Collected data:
*** Block opens ***

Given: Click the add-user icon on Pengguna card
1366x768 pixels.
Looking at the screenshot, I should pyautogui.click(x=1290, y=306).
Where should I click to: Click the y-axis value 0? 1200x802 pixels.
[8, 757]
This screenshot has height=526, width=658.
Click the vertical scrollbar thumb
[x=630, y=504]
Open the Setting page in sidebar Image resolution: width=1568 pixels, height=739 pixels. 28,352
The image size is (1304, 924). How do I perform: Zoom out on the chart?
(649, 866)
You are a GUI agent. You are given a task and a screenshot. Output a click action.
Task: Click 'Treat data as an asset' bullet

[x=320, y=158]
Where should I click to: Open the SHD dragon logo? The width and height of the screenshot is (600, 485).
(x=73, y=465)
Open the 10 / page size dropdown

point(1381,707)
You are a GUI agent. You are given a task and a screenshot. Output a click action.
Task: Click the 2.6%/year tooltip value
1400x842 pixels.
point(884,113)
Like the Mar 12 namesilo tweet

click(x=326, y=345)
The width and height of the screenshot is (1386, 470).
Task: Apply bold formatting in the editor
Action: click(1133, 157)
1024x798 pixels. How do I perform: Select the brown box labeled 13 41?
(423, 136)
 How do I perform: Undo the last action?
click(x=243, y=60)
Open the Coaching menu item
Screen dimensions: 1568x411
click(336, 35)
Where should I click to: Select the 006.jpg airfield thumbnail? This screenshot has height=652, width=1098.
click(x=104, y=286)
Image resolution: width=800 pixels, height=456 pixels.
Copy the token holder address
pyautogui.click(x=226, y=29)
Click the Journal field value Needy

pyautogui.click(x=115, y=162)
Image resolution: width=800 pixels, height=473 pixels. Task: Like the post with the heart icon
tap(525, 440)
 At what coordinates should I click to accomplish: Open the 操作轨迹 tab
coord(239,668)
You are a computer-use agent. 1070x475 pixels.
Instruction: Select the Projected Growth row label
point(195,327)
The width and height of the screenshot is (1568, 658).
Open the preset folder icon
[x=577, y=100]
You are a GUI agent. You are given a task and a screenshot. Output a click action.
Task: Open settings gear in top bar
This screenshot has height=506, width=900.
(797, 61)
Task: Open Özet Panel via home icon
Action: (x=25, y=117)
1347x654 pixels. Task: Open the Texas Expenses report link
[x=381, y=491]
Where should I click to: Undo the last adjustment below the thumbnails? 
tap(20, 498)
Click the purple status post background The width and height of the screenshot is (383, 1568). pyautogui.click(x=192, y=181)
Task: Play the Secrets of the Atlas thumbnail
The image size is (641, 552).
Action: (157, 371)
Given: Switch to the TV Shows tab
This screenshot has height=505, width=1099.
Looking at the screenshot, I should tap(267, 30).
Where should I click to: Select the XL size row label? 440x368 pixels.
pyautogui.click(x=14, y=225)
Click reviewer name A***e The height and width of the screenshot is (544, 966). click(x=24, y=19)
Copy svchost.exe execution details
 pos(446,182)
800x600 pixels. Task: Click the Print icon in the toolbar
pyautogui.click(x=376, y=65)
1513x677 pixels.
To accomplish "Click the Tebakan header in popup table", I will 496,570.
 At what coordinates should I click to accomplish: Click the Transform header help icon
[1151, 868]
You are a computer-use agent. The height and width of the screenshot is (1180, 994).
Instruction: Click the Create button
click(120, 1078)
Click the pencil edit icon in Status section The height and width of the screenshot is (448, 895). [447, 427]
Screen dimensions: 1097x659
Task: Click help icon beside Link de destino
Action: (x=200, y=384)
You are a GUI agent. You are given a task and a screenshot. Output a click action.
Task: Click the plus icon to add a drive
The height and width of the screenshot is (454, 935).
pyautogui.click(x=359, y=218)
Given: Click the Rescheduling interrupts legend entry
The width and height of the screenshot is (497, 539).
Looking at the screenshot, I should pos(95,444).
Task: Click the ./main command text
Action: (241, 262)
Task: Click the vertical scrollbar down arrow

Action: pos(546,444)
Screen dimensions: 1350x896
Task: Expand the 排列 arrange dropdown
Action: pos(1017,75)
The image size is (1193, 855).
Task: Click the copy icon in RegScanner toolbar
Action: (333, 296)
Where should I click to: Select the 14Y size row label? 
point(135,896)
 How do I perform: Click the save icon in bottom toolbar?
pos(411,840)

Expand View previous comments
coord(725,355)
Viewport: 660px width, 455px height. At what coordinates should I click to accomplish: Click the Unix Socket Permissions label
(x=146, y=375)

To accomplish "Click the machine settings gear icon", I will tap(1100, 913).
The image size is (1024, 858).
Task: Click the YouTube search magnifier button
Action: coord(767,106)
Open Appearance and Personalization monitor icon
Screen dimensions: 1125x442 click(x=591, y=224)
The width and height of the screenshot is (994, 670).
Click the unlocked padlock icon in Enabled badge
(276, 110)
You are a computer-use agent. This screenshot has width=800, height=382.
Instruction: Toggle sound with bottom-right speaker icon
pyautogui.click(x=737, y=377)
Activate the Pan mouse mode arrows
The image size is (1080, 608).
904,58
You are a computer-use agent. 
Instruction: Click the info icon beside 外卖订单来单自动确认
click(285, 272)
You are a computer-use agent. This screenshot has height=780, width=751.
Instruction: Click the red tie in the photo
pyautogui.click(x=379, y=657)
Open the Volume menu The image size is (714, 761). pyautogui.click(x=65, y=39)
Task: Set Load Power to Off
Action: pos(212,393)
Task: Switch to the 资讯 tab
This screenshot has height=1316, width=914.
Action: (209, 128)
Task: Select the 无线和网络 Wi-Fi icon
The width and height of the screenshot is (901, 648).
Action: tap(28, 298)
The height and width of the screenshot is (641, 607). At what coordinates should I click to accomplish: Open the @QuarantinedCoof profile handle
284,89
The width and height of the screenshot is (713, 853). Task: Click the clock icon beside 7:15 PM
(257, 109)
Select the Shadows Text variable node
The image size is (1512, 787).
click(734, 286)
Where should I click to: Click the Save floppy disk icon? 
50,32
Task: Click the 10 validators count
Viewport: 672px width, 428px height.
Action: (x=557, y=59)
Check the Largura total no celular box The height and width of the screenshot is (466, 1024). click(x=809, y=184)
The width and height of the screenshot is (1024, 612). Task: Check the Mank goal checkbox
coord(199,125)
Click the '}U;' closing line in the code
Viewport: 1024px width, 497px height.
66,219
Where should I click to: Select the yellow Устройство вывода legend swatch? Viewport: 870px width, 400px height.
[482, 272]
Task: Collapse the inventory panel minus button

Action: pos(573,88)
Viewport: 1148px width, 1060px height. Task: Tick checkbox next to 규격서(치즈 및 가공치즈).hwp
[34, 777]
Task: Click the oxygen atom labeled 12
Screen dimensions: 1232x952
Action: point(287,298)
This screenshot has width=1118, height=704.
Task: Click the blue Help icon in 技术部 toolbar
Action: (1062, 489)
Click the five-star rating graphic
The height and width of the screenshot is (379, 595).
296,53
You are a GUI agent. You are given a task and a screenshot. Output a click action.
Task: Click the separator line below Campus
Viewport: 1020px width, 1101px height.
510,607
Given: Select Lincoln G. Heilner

*** Block closes ***

PROBLEM DESCRIPTION: The output should match the records above exactly, entry for entry.

YOUR SOLUTION:
Given: Click the add-user icon on Pengguna card
1366x768 pixels.
Looking at the screenshot, I should pyautogui.click(x=1290, y=306).
Where should I click to: Click the y-axis value 0? 1200x802 pixels.
[8, 757]
This screenshot has height=526, width=658.
Click the vertical scrollbar thumb
[x=630, y=504]
Open the Setting page in sidebar Image resolution: width=1568 pixels, height=739 pixels. 28,352
The image size is (1304, 924). How do I perform: Zoom out on the chart?
(649, 866)
You are a GUI agent. You are given a task and a screenshot. Output a click action.
Task: Click 'Treat data as an asset' bullet

[x=320, y=158]
Where should I click to: Open the SHD dragon logo? The width and height of the screenshot is (600, 485).
(x=73, y=465)
Open the 10 / page size dropdown

point(1381,707)
You are a GUI agent. You are given a task and a screenshot. Output a click action.
Task: Click the 2.6%/year tooltip value
1400x842 pixels.
point(884,113)
Like the Mar 12 namesilo tweet

click(x=326, y=345)
The width and height of the screenshot is (1386, 470).
Task: Apply bold formatting in the editor
Action: click(1133, 157)
1024x798 pixels. How do I perform: Select the brown box labeled 13 41?
(423, 136)
 How do I perform: Undo the last action?
click(x=243, y=60)
Open the Coaching menu item
Screen dimensions: 1568x411
click(336, 35)
Where should I click to: Select the 006.jpg airfield thumbnail? This screenshot has height=652, width=1098.
click(x=104, y=286)
Image resolution: width=800 pixels, height=456 pixels.
Copy the token holder address
pyautogui.click(x=226, y=29)
Click the Journal field value Needy

pyautogui.click(x=115, y=162)
Image resolution: width=800 pixels, height=473 pixels. Task: Like the post with the heart icon
tap(525, 440)
 At what coordinates should I click to accomplish: Open the 操作轨迹 tab
coord(239,668)
You are a computer-use agent. 1070x475 pixels.
Instruction: Select the Projected Growth row label
point(195,327)
The width and height of the screenshot is (1568, 658).
Open the preset folder icon
[x=577, y=100]
You are a GUI agent. You are given a task and a screenshot. Output a click action.
Task: Open settings gear in top bar
This screenshot has height=506, width=900.
(797, 61)
Task: Open Özet Panel via home icon
Action: (x=25, y=117)
1347x654 pixels. Task: Open the Texas Expenses report link
[x=381, y=491]
Where should I click to: Undo the last adjustment below the thumbnails? 
tap(20, 498)
Click the purple status post background The width and height of the screenshot is (383, 1568). pyautogui.click(x=192, y=181)
Task: Play the Secrets of the Atlas thumbnail
The image size is (641, 552).
Action: (157, 371)
Given: Switch to the TV Shows tab
This screenshot has height=505, width=1099.
Looking at the screenshot, I should tap(267, 30).
Where should I click to: Select the XL size row label? 440x368 pixels.
pyautogui.click(x=14, y=225)
Click reviewer name A***e The height and width of the screenshot is (544, 966). click(x=24, y=19)
Copy svchost.exe execution details
 pos(446,182)
800x600 pixels. Task: Click the Print icon in the toolbar
pyautogui.click(x=376, y=65)
1513x677 pixels.
To accomplish "Click the Tebakan header in popup table", I will 496,570.
 At what coordinates should I click to accomplish: Click the Transform header help icon
[1151, 868]
You are a computer-use agent. The height and width of the screenshot is (1180, 994).
Instruction: Click the Create button
click(120, 1078)
Click the pencil edit icon in Status section The height and width of the screenshot is (448, 895). [447, 427]
Screen dimensions: 1097x659
Task: Click help icon beside Link de destino
Action: (x=200, y=384)
You are a GUI agent. You are given a task and a screenshot. Output a click action.
Task: Click the plus icon to add a drive
The height and width of the screenshot is (454, 935).
pyautogui.click(x=359, y=218)
Given: Click the Rescheduling interrupts legend entry
The width and height of the screenshot is (497, 539).
Looking at the screenshot, I should pos(95,444).
Task: Click the ./main command text
Action: (241, 262)
Task: Click the vertical scrollbar down arrow

Action: pos(546,444)
Screen dimensions: 1350x896
Task: Expand the 排列 arrange dropdown
Action: pos(1017,75)
The image size is (1193, 855).
Task: Click the copy icon in RegScanner toolbar
Action: (333, 296)
Where should I click to: Select the 14Y size row label? 
point(135,896)
 How do I perform: Click the save icon in bottom toolbar?
pos(411,840)

Expand View previous comments
coord(725,355)
Viewport: 660px width, 455px height. At what coordinates should I click to accomplish: Click the Unix Socket Permissions label
(x=146, y=375)

To accomplish "Click the machine settings gear icon", I will tap(1100, 913).
The image size is (1024, 858).
Task: Click the YouTube search magnifier button
Action: coord(767,106)
Open Appearance and Personalization monitor icon
Screen dimensions: 1125x442 click(x=591, y=224)
The width and height of the screenshot is (994, 670).
Click the unlocked padlock icon in Enabled badge
(276, 110)
You are a computer-use agent. This screenshot has width=800, height=382.
Instruction: Toggle sound with bottom-right speaker icon
pyautogui.click(x=737, y=377)
Activate the Pan mouse mode arrows
The image size is (1080, 608).
904,58
You are a computer-use agent. 
Instruction: Click the info icon beside 外卖订单来单自动确认
click(285, 272)
You are a computer-use agent. This screenshot has height=780, width=751.
Instruction: Click the red tie in the photo
pyautogui.click(x=379, y=657)
Open the Volume menu The image size is (714, 761). pyautogui.click(x=65, y=39)
Task: Set Load Power to Off
Action: pos(212,393)
Task: Switch to the 资讯 tab
This screenshot has height=1316, width=914.
Action: (209, 128)
Task: Select the 无线和网络 Wi-Fi icon
The width and height of the screenshot is (901, 648).
Action: tap(28, 298)
The height and width of the screenshot is (641, 607). At what coordinates should I click to accomplish: Open the @QuarantinedCoof profile handle
284,89
The width and height of the screenshot is (713, 853). Task: Click the clock icon beside 7:15 PM
(257, 109)
Select the Shadows Text variable node
The image size is (1512, 787).
click(734, 286)
Where should I click to: Click the Save floppy disk icon? 
50,32
Task: Click the 10 validators count
Viewport: 672px width, 428px height.
Action: (x=557, y=59)
Check the Largura total no celular box The height and width of the screenshot is (466, 1024). click(x=809, y=184)
The width and height of the screenshot is (1024, 612). Task: Check the Mank goal checkbox
coord(199,125)
Click the '}U;' closing line in the code
Viewport: 1024px width, 497px height.
66,219
Where should I click to: Select the yellow Устройство вывода legend swatch? Viewport: 870px width, 400px height.
[482, 272]
Task: Collapse the inventory panel minus button

Action: pos(573,88)
Viewport: 1148px width, 1060px height. Task: Tick checkbox next to 규격서(치즈 및 가공치즈).hwp
[34, 777]
Task: Click the oxygen atom labeled 12
Screen dimensions: 1232x952
Action: point(287,298)
This screenshot has width=1118, height=704.
Task: Click the blue Help icon in 技术部 toolbar
Action: (1062, 489)
Click the five-star rating graphic
The height and width of the screenshot is (379, 595).
296,53
You are a GUI agent. You are given a task and a screenshot. Output a click action.
Task: Click the separator line below Campus
Viewport: 1020px width, 1101px height.
510,607
Given: Select Lincoln G. Heilner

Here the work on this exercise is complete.